Nurse practitioners (all categories) are the backbone of all health care delivery systems. Nurse practitioners and the nursing profession are however on a continuous basis confronted with challenges such as weaknesses in the policy capacity of the main institution responsible for the leadership and governance of nursing in South Africa, and a nursing environment that is fraught with resources, management quality care problems (Rispel & Bruce: 2014/205).

The above matter is supported by Dr.

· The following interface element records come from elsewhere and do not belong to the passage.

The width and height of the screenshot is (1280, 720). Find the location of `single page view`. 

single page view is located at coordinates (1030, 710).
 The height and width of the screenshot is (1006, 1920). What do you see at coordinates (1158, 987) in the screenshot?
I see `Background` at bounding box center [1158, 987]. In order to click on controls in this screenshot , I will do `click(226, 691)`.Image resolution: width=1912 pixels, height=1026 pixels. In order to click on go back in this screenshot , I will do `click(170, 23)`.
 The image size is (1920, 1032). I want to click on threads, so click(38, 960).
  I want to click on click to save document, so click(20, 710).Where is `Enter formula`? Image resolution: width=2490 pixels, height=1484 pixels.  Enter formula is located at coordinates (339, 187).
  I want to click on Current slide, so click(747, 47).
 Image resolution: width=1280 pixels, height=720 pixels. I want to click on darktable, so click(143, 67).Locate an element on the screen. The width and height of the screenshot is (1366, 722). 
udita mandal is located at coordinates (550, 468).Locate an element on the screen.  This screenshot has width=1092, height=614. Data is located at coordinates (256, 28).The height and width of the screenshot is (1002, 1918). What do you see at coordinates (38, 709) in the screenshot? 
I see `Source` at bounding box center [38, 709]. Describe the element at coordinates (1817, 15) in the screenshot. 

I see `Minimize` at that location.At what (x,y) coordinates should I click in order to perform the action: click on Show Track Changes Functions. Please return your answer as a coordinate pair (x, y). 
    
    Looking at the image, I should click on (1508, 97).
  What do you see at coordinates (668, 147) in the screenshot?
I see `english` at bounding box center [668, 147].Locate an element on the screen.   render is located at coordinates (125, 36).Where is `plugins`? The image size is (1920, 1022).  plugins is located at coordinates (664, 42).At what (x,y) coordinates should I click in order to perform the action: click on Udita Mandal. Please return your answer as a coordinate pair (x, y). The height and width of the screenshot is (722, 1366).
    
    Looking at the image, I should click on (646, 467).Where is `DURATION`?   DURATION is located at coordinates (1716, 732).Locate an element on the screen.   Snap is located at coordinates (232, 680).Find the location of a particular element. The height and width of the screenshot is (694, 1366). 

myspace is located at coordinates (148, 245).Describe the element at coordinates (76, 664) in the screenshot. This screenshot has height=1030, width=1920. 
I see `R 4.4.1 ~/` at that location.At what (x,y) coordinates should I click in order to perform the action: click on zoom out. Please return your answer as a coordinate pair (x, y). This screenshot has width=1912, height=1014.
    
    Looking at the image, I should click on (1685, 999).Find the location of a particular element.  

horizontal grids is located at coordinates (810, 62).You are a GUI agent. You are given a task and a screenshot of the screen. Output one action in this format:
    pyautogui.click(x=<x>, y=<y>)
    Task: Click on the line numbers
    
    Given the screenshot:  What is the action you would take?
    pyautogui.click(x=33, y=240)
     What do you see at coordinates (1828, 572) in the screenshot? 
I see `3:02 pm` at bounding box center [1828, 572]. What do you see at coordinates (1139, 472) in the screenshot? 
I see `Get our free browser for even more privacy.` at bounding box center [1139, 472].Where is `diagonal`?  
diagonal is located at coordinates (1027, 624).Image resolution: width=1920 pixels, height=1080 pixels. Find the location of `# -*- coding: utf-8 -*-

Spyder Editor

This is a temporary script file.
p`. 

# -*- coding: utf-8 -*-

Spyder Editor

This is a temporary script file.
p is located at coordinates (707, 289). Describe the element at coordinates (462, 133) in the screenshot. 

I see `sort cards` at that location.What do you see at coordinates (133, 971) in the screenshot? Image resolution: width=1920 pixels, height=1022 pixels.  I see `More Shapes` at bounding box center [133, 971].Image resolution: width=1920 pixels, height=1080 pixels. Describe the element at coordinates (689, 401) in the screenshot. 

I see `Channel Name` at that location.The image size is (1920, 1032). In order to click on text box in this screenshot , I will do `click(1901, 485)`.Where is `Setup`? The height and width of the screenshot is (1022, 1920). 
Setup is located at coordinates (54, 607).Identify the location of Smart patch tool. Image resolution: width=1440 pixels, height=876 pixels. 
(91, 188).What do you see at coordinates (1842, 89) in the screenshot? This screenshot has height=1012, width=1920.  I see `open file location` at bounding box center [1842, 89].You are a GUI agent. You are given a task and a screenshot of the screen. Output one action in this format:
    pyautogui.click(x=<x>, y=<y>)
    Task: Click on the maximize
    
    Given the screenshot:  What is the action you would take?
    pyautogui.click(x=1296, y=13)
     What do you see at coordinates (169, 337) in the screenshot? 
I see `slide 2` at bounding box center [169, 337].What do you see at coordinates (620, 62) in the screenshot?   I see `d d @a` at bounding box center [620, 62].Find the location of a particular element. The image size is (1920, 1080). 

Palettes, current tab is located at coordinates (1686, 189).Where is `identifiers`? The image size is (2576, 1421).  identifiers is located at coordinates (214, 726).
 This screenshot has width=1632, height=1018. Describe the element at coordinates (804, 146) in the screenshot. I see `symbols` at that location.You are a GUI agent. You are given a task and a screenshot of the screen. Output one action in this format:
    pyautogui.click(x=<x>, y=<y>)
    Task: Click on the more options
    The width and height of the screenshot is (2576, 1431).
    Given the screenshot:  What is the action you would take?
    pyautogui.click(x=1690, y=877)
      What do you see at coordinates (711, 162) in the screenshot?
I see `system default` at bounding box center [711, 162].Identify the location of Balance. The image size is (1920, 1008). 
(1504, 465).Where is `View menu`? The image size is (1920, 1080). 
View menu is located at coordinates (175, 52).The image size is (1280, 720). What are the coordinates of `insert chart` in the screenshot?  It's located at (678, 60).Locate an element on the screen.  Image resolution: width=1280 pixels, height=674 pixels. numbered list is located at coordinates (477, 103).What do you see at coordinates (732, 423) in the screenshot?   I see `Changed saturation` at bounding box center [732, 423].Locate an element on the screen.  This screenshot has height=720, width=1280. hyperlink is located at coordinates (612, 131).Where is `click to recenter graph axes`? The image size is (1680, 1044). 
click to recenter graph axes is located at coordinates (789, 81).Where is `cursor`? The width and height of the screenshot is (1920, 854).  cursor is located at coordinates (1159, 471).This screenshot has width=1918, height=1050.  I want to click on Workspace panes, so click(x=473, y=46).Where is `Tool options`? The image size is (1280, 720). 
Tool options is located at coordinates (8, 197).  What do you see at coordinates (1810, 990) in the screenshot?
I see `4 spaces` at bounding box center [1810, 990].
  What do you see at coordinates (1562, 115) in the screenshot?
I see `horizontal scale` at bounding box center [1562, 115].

Wilmot James who wrote: “We have a nurse-based healthcare system and it is no surprise that our clinics are run by them. Today we thank the nurses for the extraordinary care they give to the nations’ ill and infirm (Medical Brief: 2016).

James, the Democratic Alliance Shadow Minister of Health on Politicsweb continued by stating the following: SA faces a crisis in nurse education and training that, unless reversed, will result in a worsening shortage of nurses (Medical Brief: 2016).

A recent oversight visit by the DA to the Joubert Park Clinic in Hillbrow serves to confirm that nurses are at the frontline of health care and yet the nation gives them little resources to carry out their duties or even extend congratulations for tirelessly serving the South African-people despite the many challenges they face every day

James wrote: “For individuals using the public sector, the problems are worse. Half of our 270 437 nurses are in the public sector caring for 84% of the population while the other half are in the private sector providing for the remaining 16%.”

This is because the work environment, conditions of service and morale are simply much better in the professionally run private sector. But it does mean that public sector nurses have work obligations that are beyond the pale: poor wages for hard and thankless efforts to save lives, treat pain and alleviate suffering.

Three fault cracks were identified: tolerance of ineptness as well as leadership, management and governance failures; lack of a fully functional district health system, which is the main vehicle for the delivery of primary health care; and inability or failure to deal decisively with the health workforce crisis.

These fault lines have negative consequences for patients, health professionals and policy implementation. Patients, who are relatively powerless, bear the brunt through negative experiences and sub-optimal care. Health care providers on the front line and at the bottom of the hierarchy also suffer. Faced with an unsupportive management environment, staff shortages and health system deficiencies, they find it difficult to uphold their professional code of ethics and provide good quality of care.

Currently, nursing education is at crossroads and the major concern is the capacity to train new nurse practitioners. Rispel, a professor and head of the Wits School of Public Health, described nursing as a profession is in peril. In this article she referred to the fact that private colleges, who received no state subsidy, trained auxiliary and enrolled nurses according to the old so-called legacy curricula but may no longer do so because better courses have been introduced. According to the author these programs focused fundamentally on a primary healthcare ideology, and are not necessarily better than previous programs, however, these programs have not been accredited because of bungling by SANC and the Department of Higher Education (Rispel & Bruce: 2014/205).